* [Given information]:
---*---
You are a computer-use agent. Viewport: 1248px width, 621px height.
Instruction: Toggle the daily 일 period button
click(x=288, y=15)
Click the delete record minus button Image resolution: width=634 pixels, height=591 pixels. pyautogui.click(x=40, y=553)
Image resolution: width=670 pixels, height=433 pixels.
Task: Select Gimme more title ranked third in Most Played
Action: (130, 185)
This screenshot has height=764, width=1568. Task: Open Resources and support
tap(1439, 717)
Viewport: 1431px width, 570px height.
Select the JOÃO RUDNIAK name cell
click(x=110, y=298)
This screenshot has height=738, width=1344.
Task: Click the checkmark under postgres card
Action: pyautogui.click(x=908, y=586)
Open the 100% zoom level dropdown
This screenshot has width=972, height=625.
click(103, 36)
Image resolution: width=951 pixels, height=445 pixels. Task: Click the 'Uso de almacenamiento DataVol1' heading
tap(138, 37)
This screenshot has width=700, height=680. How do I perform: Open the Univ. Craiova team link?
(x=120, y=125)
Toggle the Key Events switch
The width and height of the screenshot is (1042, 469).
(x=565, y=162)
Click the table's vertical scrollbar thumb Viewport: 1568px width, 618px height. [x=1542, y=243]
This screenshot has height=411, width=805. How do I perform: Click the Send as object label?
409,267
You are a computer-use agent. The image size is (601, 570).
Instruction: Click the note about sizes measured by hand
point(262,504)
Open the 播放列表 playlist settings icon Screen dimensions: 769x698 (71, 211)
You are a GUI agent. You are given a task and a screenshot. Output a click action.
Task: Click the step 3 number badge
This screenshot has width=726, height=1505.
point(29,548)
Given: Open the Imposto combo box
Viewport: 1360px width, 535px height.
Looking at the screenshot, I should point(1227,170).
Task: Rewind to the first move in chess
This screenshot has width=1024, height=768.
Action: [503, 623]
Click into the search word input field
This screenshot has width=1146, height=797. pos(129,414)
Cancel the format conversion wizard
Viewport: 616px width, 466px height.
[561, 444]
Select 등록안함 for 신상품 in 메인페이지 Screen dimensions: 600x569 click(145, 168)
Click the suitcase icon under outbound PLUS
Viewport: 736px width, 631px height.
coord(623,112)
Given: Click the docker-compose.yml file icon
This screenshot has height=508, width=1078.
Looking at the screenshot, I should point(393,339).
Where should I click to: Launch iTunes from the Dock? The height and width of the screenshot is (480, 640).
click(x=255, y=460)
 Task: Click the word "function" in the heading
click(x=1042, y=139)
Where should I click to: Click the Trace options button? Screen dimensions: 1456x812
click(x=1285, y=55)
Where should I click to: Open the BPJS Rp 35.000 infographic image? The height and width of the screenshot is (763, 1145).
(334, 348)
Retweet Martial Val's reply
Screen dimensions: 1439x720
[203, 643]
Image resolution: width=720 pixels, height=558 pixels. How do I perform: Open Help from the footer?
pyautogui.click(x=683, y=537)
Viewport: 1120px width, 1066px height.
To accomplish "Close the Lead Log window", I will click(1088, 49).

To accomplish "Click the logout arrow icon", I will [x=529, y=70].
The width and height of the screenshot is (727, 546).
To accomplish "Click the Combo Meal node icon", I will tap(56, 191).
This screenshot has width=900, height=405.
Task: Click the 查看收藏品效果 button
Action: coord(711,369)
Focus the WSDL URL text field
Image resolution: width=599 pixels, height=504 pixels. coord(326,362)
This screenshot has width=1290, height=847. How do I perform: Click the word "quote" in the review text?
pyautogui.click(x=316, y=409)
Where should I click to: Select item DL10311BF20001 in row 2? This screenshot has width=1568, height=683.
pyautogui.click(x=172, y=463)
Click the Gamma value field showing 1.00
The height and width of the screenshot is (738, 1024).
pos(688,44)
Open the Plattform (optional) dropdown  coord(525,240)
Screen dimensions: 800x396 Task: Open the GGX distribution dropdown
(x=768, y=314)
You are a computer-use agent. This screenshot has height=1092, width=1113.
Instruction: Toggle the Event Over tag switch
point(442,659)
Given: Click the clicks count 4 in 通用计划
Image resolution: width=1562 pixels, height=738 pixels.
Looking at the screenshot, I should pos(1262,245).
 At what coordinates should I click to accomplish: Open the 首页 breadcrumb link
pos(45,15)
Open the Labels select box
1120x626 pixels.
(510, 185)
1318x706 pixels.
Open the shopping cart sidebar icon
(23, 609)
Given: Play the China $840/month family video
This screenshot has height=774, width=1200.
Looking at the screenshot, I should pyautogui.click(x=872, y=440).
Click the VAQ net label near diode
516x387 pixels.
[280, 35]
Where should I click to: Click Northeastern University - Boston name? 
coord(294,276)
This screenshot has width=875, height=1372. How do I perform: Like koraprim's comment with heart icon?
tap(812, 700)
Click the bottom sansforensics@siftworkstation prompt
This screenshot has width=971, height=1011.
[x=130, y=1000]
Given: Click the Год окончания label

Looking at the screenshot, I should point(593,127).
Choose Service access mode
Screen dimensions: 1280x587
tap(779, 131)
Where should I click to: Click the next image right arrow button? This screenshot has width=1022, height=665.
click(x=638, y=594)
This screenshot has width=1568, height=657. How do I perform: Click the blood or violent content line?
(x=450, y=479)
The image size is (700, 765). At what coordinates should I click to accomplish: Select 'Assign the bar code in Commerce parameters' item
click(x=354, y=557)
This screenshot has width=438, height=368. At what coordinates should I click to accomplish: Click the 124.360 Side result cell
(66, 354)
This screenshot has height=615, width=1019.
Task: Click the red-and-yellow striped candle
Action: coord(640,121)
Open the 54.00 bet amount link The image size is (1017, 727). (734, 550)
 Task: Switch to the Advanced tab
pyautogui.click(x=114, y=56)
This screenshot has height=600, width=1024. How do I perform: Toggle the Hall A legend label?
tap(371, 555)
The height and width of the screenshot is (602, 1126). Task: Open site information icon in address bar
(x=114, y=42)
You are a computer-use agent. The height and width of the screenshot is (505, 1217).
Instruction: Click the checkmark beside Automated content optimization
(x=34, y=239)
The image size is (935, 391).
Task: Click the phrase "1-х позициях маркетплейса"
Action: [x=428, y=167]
---*---
* [Your instructions]:
Copy out every line of the data in which the word "computer" is found.

* [Task output]:
You are a computer-use agent. Viewport: 1248px width, 621px height.
You are a computer-use agent. The image size is (601, 570).
You are a computer-use agent. This screenshot has height=1092, width=1113.
You are a computer-use agent. The height and width of the screenshot is (505, 1217).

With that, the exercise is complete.